Plasmon‐driven catalysis on a single particle has attracted great attention in recent years, while the relationship between reaction efficiency and substrate remains to be deeply studied. Here, we demonstrate the fabrication of a novel Ag@MoS 2 core‐shell single particle SERS substrate by coating MoS 2 film on Ag microspheres through the pulsed laser deposition (PLD) technique, where the thickness and crystallinity of MoS 2 can be effectively controlled by the PLD time and temperature.
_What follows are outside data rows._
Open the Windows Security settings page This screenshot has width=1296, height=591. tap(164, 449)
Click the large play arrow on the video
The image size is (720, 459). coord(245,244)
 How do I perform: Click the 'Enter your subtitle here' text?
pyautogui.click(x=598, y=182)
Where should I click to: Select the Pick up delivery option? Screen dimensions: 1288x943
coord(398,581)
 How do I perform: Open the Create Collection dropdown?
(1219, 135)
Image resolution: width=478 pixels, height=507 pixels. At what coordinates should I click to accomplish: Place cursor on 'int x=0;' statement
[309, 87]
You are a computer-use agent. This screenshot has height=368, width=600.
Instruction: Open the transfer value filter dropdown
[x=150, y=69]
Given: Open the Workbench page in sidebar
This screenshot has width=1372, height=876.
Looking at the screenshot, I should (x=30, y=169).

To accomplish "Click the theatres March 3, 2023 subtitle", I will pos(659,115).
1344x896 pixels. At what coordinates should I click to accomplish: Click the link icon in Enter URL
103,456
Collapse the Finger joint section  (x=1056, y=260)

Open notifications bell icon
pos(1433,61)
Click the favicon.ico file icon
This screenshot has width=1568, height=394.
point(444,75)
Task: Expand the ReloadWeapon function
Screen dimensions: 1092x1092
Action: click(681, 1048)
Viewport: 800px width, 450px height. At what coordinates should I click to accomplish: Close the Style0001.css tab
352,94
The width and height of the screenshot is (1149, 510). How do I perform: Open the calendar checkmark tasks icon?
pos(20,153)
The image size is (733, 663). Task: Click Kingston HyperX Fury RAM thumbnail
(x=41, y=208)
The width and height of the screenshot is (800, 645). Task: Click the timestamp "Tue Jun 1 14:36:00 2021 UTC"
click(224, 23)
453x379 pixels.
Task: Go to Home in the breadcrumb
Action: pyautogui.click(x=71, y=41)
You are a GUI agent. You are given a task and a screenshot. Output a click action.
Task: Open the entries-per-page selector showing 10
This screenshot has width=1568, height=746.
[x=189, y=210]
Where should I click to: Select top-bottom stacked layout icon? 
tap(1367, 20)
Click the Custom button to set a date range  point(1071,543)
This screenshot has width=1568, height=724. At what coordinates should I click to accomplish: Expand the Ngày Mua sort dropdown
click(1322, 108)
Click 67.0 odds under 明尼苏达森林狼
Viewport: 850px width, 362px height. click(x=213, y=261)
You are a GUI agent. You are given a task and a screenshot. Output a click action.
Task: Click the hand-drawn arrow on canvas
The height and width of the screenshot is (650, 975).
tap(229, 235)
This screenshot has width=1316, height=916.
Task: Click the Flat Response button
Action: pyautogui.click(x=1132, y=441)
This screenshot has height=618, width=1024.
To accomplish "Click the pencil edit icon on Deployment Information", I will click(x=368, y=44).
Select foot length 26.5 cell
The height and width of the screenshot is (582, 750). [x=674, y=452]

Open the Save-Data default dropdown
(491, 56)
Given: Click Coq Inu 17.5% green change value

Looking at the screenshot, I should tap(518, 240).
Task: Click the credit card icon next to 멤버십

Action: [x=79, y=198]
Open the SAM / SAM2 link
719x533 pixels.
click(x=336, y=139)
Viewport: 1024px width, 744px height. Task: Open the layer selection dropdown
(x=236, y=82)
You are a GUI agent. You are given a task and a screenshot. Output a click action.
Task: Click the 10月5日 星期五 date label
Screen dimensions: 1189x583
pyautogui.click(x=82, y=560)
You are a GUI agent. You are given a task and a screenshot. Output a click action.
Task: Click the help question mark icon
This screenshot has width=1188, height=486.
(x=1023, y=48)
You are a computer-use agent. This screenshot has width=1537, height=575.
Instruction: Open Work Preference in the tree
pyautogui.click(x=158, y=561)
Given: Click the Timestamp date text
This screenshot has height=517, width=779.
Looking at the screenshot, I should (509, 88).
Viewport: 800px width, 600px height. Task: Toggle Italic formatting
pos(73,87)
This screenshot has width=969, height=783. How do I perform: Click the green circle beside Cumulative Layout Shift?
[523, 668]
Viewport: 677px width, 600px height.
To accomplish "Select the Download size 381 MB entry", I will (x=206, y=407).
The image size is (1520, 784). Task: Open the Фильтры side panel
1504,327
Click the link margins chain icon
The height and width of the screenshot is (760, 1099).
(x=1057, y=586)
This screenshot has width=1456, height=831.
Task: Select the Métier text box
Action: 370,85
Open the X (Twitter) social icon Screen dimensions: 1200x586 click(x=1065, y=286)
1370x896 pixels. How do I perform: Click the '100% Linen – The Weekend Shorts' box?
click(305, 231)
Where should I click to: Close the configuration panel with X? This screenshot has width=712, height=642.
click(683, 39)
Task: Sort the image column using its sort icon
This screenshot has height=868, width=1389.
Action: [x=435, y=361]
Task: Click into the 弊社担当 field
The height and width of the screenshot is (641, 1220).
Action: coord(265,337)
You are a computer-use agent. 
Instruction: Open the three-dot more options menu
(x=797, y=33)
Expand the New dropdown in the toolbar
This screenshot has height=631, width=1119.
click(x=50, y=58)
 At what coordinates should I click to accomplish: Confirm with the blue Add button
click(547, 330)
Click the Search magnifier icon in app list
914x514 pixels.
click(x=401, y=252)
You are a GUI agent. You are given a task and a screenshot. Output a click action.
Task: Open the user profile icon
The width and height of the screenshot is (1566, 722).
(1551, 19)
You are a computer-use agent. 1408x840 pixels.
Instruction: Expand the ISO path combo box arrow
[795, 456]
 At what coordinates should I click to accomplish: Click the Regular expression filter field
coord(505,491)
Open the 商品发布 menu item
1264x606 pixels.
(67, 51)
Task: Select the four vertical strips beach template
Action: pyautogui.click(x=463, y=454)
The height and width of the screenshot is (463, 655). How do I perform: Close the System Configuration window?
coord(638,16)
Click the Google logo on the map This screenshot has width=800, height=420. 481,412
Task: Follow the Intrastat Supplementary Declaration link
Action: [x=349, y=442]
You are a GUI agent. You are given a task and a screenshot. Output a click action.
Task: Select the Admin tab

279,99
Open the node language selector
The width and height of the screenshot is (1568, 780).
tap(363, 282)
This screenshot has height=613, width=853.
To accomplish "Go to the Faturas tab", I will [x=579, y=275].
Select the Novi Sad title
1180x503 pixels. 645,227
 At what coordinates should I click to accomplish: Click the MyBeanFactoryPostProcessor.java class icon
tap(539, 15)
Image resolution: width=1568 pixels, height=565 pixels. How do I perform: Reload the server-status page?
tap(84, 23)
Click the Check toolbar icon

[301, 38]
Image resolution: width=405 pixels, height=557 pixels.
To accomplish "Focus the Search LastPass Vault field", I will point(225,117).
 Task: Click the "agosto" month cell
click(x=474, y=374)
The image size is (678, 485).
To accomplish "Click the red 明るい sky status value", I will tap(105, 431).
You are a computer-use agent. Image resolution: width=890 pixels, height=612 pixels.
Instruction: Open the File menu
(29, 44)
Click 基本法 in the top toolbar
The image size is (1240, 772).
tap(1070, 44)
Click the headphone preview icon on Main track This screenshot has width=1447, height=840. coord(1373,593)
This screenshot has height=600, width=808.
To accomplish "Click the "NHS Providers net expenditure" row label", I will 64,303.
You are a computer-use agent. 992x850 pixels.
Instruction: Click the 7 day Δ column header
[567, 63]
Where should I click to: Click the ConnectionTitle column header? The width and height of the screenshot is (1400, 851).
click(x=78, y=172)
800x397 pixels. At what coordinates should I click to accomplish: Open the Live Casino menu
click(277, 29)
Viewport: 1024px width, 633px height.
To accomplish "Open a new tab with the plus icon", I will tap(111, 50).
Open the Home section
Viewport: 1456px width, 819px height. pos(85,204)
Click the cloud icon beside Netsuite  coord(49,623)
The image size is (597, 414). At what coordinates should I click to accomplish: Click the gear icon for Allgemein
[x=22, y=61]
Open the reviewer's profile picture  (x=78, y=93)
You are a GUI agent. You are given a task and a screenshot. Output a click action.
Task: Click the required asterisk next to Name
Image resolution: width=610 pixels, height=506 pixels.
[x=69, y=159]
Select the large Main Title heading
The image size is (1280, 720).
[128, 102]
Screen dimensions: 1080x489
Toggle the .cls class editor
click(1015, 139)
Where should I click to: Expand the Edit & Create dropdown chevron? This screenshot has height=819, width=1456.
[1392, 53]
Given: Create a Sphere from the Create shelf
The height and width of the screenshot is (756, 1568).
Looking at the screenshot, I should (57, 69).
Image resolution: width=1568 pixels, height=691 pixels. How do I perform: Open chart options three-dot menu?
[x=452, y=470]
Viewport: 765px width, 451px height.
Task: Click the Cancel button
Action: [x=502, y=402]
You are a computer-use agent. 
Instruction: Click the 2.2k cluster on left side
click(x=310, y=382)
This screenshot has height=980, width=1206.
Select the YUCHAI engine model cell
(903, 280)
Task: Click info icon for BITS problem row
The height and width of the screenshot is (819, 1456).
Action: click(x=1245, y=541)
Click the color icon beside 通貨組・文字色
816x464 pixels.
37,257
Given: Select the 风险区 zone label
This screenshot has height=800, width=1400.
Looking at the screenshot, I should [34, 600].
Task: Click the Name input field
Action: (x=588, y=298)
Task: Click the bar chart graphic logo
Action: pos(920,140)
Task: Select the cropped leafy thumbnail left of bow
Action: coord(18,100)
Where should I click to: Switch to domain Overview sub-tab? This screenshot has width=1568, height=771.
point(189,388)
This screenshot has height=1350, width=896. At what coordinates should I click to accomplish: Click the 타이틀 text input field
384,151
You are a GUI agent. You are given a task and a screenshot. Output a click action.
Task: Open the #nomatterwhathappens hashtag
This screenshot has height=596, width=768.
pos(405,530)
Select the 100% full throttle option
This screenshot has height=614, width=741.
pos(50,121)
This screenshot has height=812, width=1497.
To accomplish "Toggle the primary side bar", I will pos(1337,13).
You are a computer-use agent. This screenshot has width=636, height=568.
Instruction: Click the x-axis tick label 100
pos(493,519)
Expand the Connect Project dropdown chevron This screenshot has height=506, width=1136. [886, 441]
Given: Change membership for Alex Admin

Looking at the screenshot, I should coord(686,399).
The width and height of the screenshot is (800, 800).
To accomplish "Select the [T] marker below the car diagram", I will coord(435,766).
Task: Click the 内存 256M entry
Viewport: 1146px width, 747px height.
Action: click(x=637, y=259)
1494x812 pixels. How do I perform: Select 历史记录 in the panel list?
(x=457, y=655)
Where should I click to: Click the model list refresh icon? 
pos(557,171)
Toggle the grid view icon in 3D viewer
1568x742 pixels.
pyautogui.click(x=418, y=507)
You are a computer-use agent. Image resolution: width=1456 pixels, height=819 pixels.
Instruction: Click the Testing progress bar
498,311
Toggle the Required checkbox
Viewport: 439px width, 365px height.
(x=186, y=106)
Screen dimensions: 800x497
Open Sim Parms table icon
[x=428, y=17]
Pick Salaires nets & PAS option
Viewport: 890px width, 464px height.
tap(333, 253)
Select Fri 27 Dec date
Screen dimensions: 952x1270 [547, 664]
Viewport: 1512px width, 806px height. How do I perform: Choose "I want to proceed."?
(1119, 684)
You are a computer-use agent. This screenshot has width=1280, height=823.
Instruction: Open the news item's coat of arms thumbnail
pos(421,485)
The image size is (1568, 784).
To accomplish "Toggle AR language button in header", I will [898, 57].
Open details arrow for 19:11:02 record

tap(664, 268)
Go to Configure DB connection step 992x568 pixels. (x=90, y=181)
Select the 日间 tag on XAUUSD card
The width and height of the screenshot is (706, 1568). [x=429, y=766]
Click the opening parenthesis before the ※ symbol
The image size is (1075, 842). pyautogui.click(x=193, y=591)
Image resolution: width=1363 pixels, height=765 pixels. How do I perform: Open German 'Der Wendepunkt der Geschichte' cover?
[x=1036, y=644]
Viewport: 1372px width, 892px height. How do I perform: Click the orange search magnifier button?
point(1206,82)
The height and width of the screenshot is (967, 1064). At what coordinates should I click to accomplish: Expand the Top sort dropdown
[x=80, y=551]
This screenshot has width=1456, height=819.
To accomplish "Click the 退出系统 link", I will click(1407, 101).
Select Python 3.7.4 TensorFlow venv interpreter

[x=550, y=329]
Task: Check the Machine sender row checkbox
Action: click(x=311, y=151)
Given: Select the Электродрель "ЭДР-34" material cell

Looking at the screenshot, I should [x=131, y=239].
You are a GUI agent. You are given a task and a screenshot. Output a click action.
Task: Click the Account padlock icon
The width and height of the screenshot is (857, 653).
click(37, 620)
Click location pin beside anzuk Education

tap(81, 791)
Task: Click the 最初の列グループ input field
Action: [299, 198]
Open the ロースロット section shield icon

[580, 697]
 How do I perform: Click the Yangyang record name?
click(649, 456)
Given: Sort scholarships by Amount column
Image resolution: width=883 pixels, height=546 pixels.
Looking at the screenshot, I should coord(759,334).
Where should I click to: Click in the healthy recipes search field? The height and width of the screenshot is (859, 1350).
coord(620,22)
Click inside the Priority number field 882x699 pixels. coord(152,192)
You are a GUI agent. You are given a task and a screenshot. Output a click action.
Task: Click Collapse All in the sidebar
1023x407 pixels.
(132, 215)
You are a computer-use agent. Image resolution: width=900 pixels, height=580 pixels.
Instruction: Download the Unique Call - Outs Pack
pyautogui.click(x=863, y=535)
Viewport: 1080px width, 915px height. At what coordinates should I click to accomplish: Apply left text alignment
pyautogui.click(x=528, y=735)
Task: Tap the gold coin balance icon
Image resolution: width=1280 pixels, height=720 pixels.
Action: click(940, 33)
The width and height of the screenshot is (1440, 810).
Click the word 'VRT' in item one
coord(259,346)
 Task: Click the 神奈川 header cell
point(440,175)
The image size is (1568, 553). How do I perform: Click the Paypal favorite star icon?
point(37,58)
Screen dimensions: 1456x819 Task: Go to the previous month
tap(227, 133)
It is revealed that both the thickness and crystallinity of MoS 2 can greatly influence the hot electron transfer process, and thus the plasmon‐driven reaction (4‐NTP into DMAB) efficiency and Raman enhancement of dye molecules on Ag@MoS 2 substrates. Generally, high crystallinity and thin thickness of MoS 2 can lead to accelerated plasmon‐driven reaction efficiency and greatly enhanced Raman signals of target molecules. This study opens up a new avenue for broadening the research area of the plasmon‐driven catalysis and Raman enhancement on the hybrid system of two‐dimensional materials and metal nanostructures.